The Tupolev Tu-330 was a proposed Russian medium-size transport aircraft developed by Tupolev since the early 1990s. The project was stopped around 2000s due to lack of funding and difficult economic situation of the Russian aircraft industry at the time.

==Design==
The Tu-330 was to have a swept high-mounted wing design with two high-bypass ratio PS-90A engines mounted below the wings. An optional powerplant system has also been proposed, using NK-93 engines that can operate on LNG (liquefied natural gas) fuel.

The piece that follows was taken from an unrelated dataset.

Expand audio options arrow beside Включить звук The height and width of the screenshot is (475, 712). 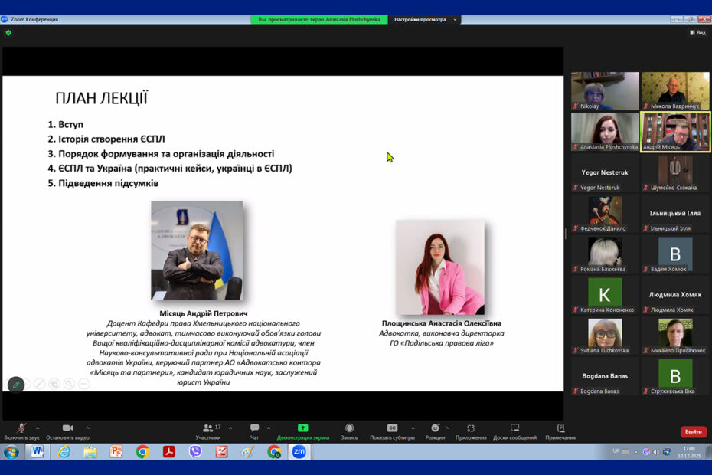point(38,428)

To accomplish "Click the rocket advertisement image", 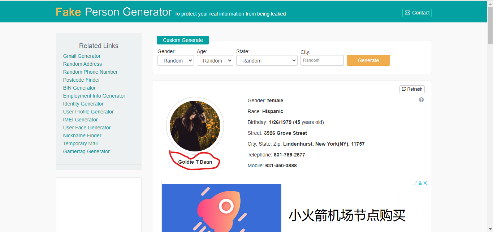I will (221, 208).
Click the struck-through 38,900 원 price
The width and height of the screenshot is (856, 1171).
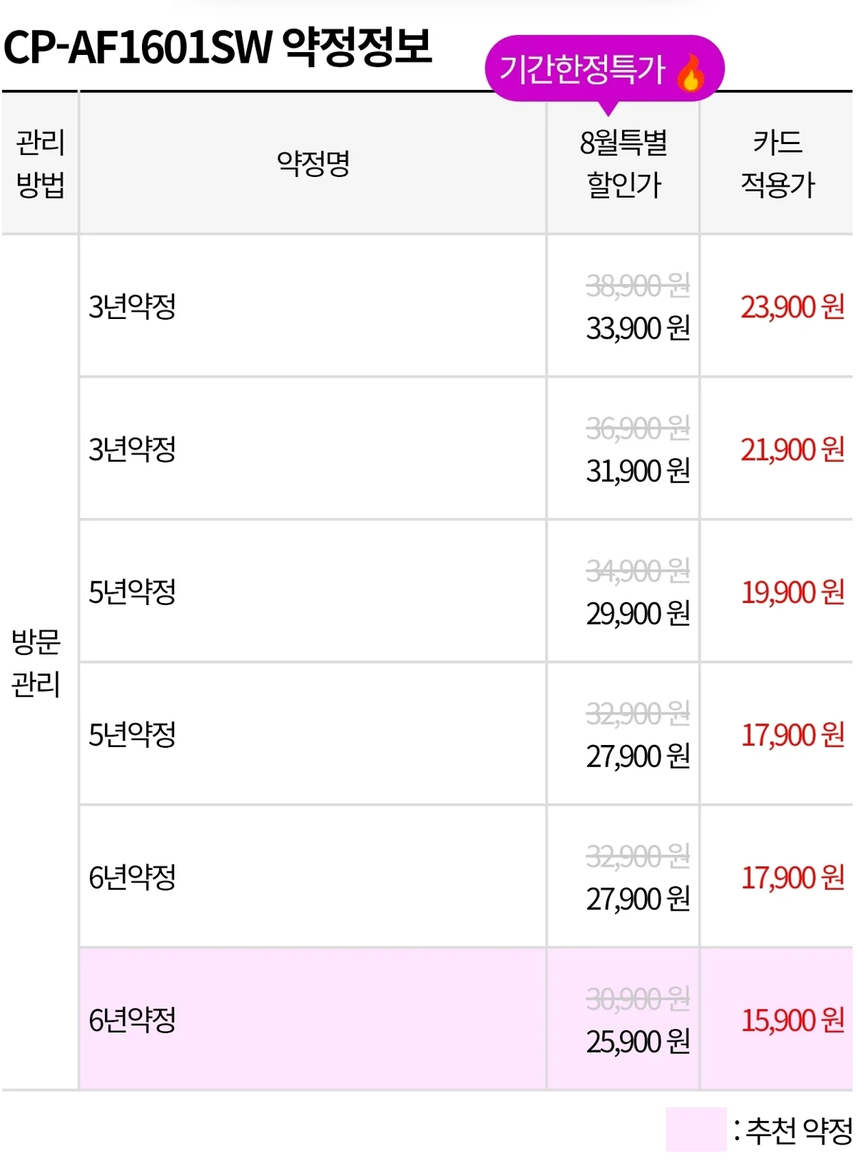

The aircraft was also designed for commonality with the Tu-204/Tu-214 civilian airliner series, in order to simplify production and minimize costs of manufacturing, maintenance and parts.

==Variants==
In addition to Tu-330, the following variants were proposed:

- Tu-330
  Basic civilian cargo variant.
- Tu-330PS
  Search and rescue variant.
- Tu-330P
  Firefighting variant.
- Tu-330RL
  A variant designed for long-range reconnaissance flights.
- Tu-330R
  Communication relay aircraft.
- Tu-330VT
  Strategic/Tactical airlifter.
- Tu-330SE
  Sanitary and evacuation aircraft.
- Tu-330TZ
  Aerial refueling tanker.
- Tu-330K (Tu-338)
  A proposed liquid natural gas-fuelled variant with a Samara NK-94 engine.